*Goal of the exercise*:
Below are the records; collect from them each line containing the string "target".
── Data provided
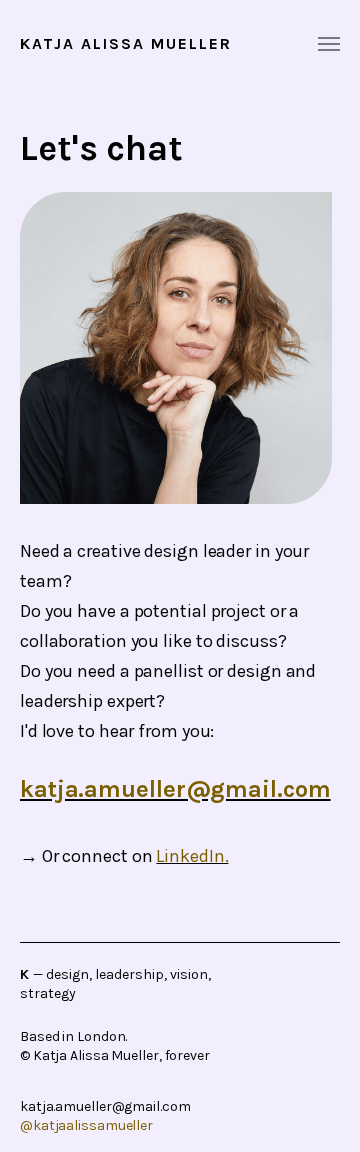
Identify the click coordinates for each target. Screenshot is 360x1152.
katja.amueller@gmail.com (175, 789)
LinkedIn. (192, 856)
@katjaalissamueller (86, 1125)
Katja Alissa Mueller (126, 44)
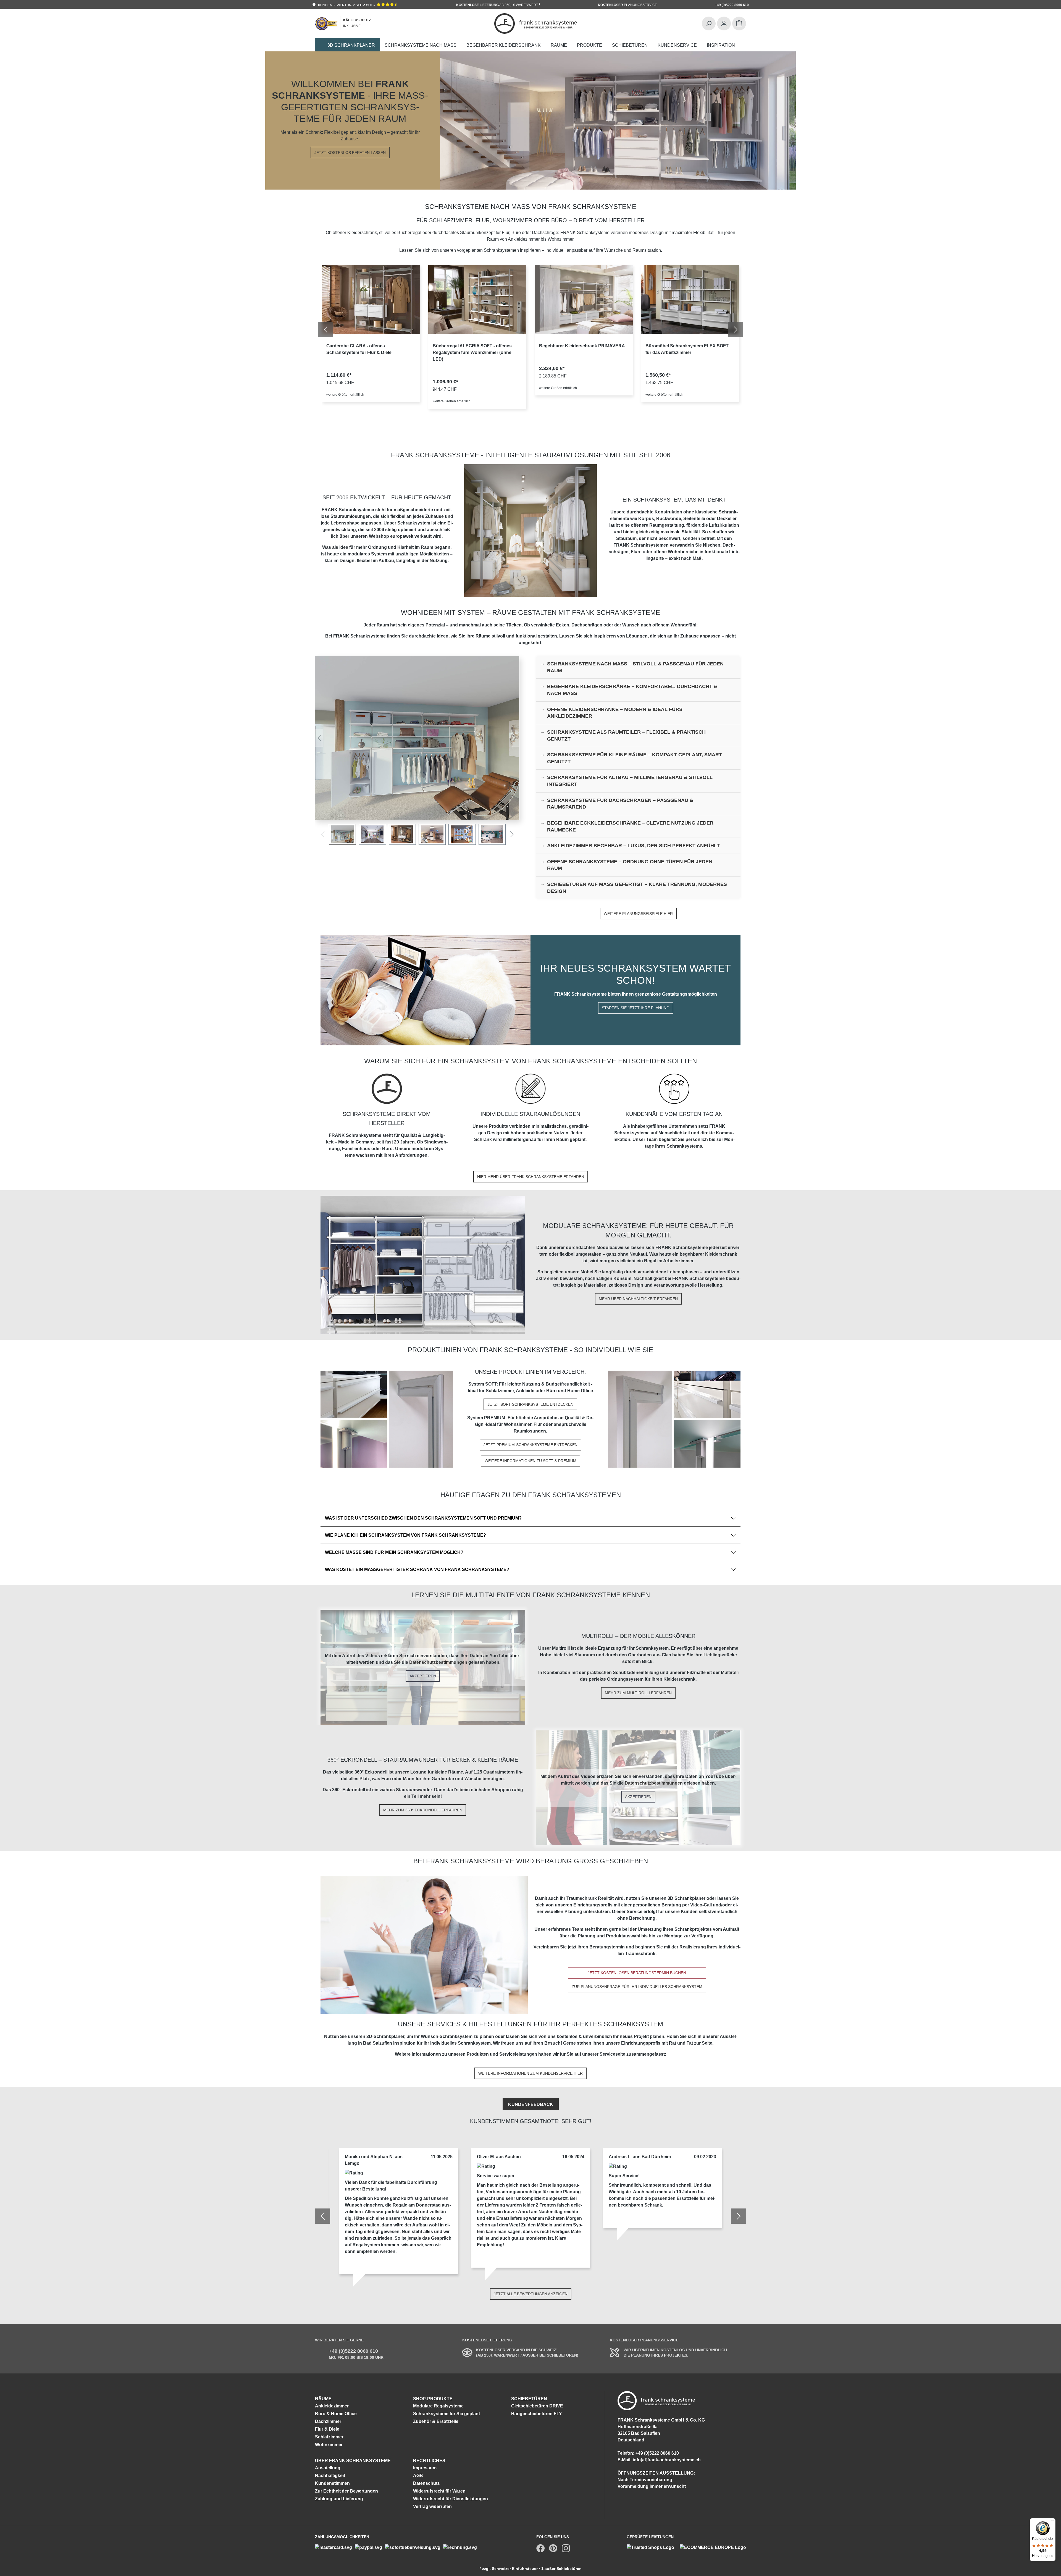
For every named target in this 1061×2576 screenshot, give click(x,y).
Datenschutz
────
*Written response*:
Identify the click coordinates for each target. Screenshot is 360x1152.
For every named target in this 1061×2576 screenshot, give click(x,y).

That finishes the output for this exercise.